Stored records:
******************************

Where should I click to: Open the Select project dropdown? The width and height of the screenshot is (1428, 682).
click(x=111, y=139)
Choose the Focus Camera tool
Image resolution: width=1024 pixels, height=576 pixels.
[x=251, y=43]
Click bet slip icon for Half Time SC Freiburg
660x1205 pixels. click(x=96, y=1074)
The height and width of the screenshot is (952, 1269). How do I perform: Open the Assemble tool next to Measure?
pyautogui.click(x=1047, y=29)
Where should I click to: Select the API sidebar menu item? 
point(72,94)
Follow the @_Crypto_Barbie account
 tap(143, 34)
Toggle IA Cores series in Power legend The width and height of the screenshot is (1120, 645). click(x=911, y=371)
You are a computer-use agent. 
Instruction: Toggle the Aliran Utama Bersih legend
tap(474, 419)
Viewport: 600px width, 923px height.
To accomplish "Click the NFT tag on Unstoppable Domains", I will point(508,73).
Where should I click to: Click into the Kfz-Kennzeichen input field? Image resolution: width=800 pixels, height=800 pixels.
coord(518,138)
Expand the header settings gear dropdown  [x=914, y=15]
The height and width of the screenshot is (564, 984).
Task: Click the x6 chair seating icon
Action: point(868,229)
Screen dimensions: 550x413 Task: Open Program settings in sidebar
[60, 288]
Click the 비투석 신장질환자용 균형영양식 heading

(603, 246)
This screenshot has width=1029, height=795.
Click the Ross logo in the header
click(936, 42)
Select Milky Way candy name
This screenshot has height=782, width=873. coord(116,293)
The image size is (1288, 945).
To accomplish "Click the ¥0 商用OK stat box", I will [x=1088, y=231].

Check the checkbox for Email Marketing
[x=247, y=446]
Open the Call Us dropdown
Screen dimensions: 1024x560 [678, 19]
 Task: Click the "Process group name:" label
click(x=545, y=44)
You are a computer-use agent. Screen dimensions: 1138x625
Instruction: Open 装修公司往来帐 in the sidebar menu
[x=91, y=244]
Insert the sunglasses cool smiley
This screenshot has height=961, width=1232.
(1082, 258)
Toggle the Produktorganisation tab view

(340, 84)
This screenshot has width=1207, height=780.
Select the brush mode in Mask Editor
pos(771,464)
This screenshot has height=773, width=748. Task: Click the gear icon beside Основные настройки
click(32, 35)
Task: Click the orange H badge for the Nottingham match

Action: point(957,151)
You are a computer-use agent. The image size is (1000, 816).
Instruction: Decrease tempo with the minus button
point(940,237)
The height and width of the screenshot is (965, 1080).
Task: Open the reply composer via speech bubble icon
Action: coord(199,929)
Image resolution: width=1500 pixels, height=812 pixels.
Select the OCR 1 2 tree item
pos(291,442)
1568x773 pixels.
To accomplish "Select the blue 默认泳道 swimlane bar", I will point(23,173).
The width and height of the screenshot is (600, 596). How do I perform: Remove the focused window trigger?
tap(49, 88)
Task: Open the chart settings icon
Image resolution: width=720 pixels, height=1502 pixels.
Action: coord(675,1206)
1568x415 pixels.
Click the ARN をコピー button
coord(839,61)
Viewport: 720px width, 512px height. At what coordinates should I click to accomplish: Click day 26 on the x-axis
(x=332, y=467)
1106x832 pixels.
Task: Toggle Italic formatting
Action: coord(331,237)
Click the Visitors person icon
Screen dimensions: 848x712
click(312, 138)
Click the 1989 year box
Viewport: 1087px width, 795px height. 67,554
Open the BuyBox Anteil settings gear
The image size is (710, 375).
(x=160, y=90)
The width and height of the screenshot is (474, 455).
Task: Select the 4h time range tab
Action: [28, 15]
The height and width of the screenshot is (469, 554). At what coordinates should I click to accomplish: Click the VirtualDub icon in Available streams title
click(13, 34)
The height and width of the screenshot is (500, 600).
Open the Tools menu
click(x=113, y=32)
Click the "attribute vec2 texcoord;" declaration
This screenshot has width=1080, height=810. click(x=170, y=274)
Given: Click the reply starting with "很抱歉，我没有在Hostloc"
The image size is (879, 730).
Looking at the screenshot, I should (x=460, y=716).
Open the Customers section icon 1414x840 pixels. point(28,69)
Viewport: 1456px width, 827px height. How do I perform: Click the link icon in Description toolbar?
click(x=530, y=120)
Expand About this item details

******************************

Give again only the lines starting at the one that contains "Image resolution: width=1500" and running to the end of the data.

**Written answer**:
Image resolution: width=1500 pixels, height=812 pixels.
Select the OCR 1 2 tree item
pos(291,442)
1568x773 pixels.
To accomplish "Select the blue 默认泳道 swimlane bar", I will point(23,173).
The width and height of the screenshot is (600, 596). How do I perform: Remove the focused window trigger?
tap(49, 88)
Task: Open the chart settings icon
Image resolution: width=720 pixels, height=1502 pixels.
Action: coord(675,1206)
1568x415 pixels.
Click the ARN をコピー button
coord(839,61)
Viewport: 720px width, 512px height. At what coordinates should I click to accomplish: Click day 26 on the x-axis
(x=332, y=467)
1106x832 pixels.
Task: Toggle Italic formatting
Action: coord(331,237)
Click the Visitors person icon
Screen dimensions: 848x712
click(312, 138)
Click the 1989 year box
Viewport: 1087px width, 795px height. 67,554
Open the BuyBox Anteil settings gear
The image size is (710, 375).
(x=160, y=90)
The width and height of the screenshot is (474, 455).
Task: Select the 4h time range tab
Action: [28, 15]
The height and width of the screenshot is (469, 554). At what coordinates should I click to accomplish: Click the VirtualDub icon in Available streams title
click(13, 34)
The height and width of the screenshot is (500, 600).
Open the Tools menu
click(x=113, y=32)
Click the "attribute vec2 texcoord;" declaration
This screenshot has width=1080, height=810. click(x=170, y=274)
Given: Click the reply starting with "很抱歉，我没有在Hostloc"
The image size is (879, 730).
Looking at the screenshot, I should (x=460, y=716).
Open the Customers section icon 1414x840 pixels. point(28,69)
Viewport: 1456px width, 827px height. How do I perform: Click the link icon in Description toolbar?
click(x=530, y=120)
Expand About this item details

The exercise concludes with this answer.